# What you will do:
Exactly and only the lines from the line holding "The image size" to the end of the records should be reproduced. Leave pictures out.

___ Records for the exercise ___

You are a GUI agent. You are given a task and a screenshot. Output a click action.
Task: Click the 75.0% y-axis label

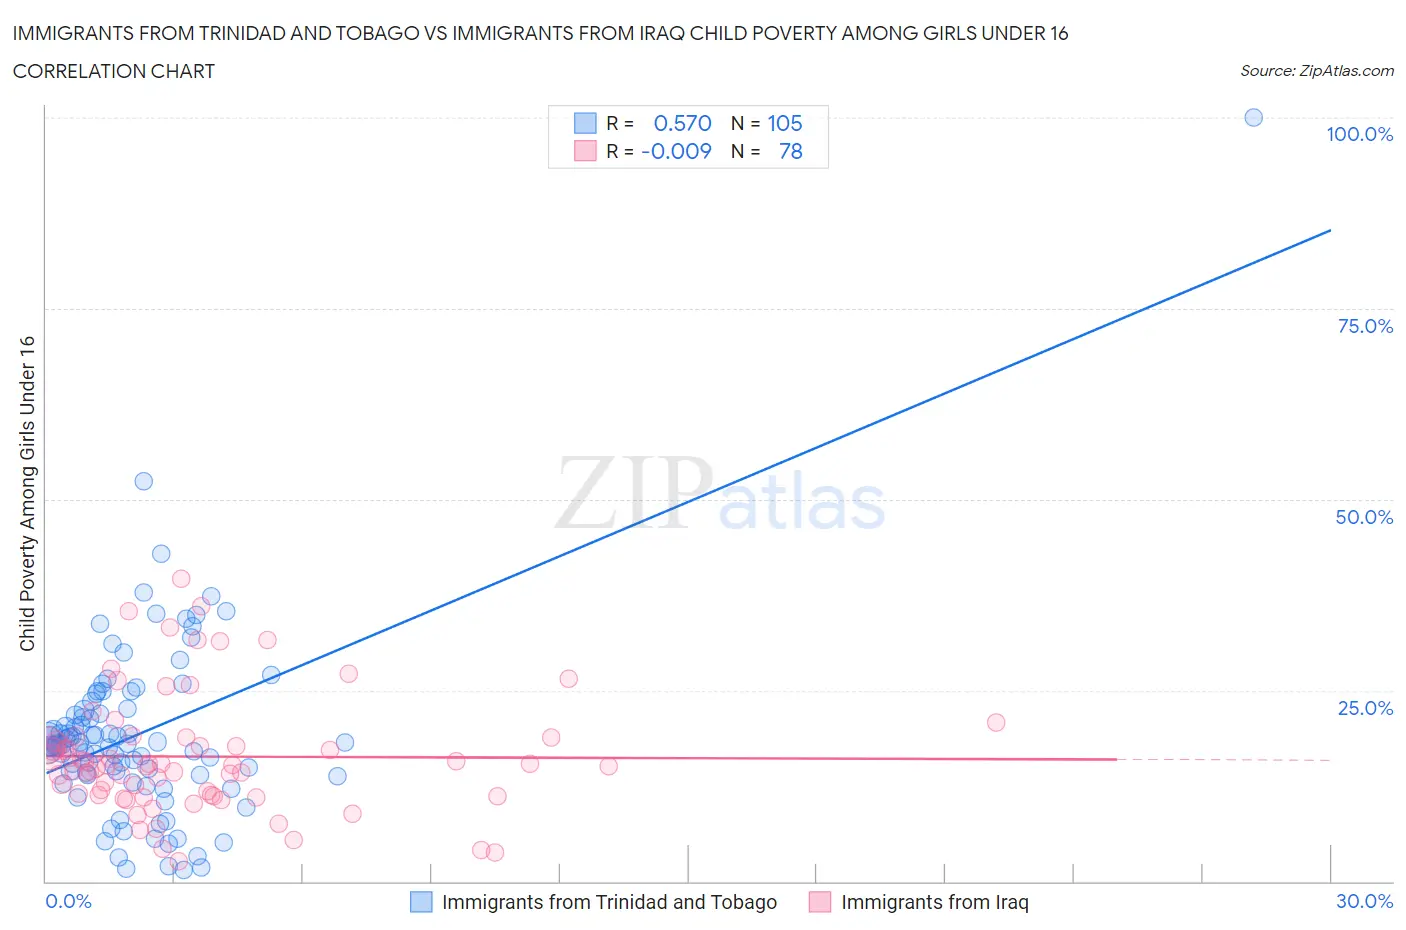click(x=1365, y=326)

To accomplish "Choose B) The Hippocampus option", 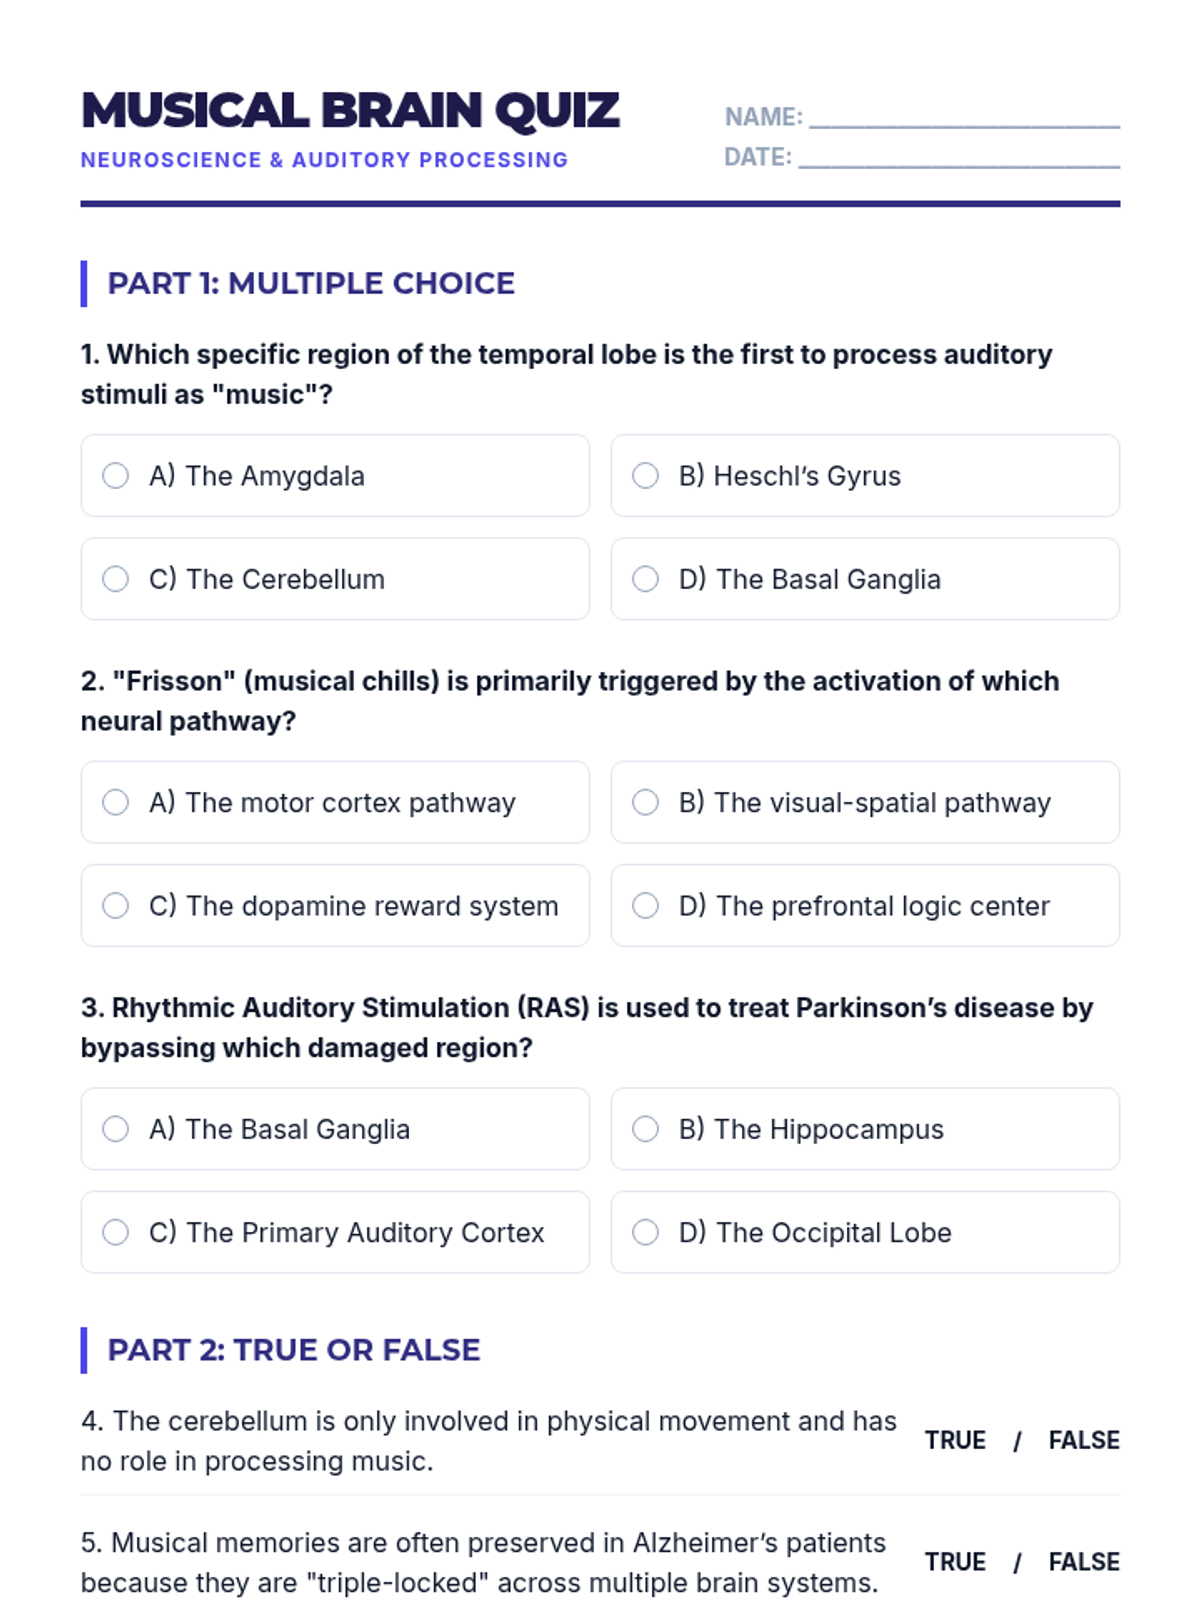I will tap(865, 1129).
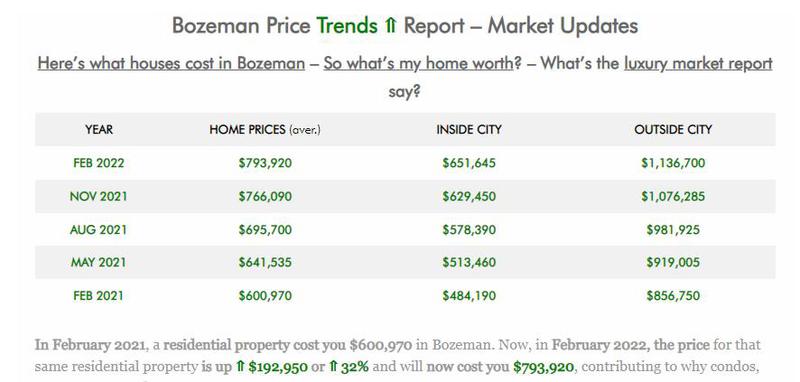Image resolution: width=800 pixels, height=382 pixels.
Task: Click the AUG 2021 row label
Action: 99,230
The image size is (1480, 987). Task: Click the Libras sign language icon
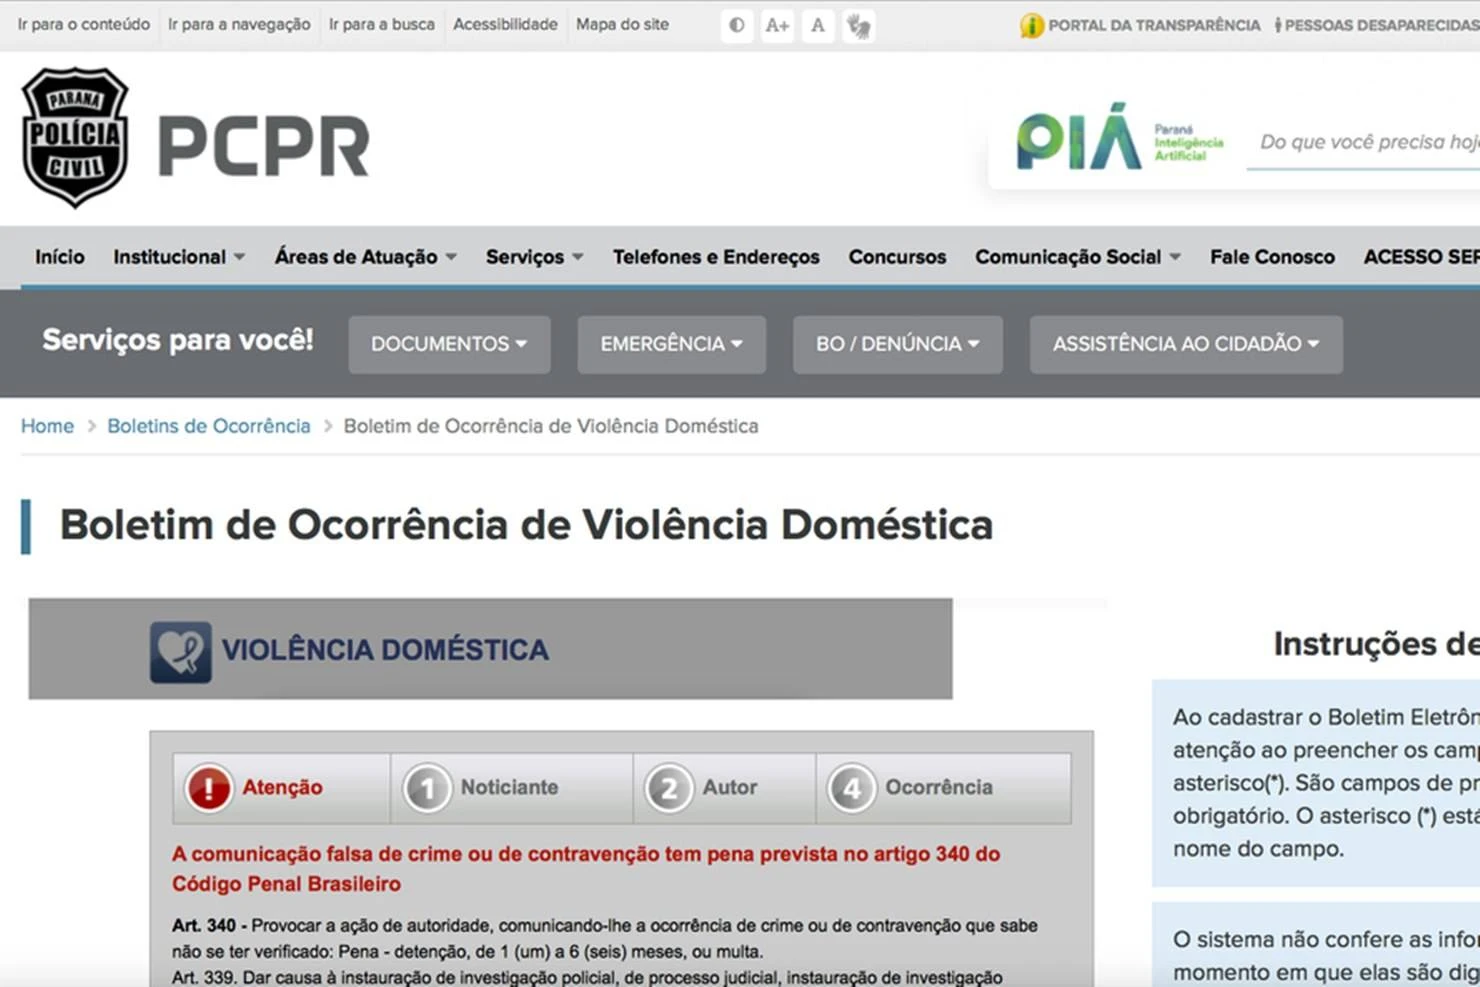click(x=858, y=25)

___

# Expected output:
The image size is (1480, 987). Task: Click the Libras sign language icon
click(x=858, y=25)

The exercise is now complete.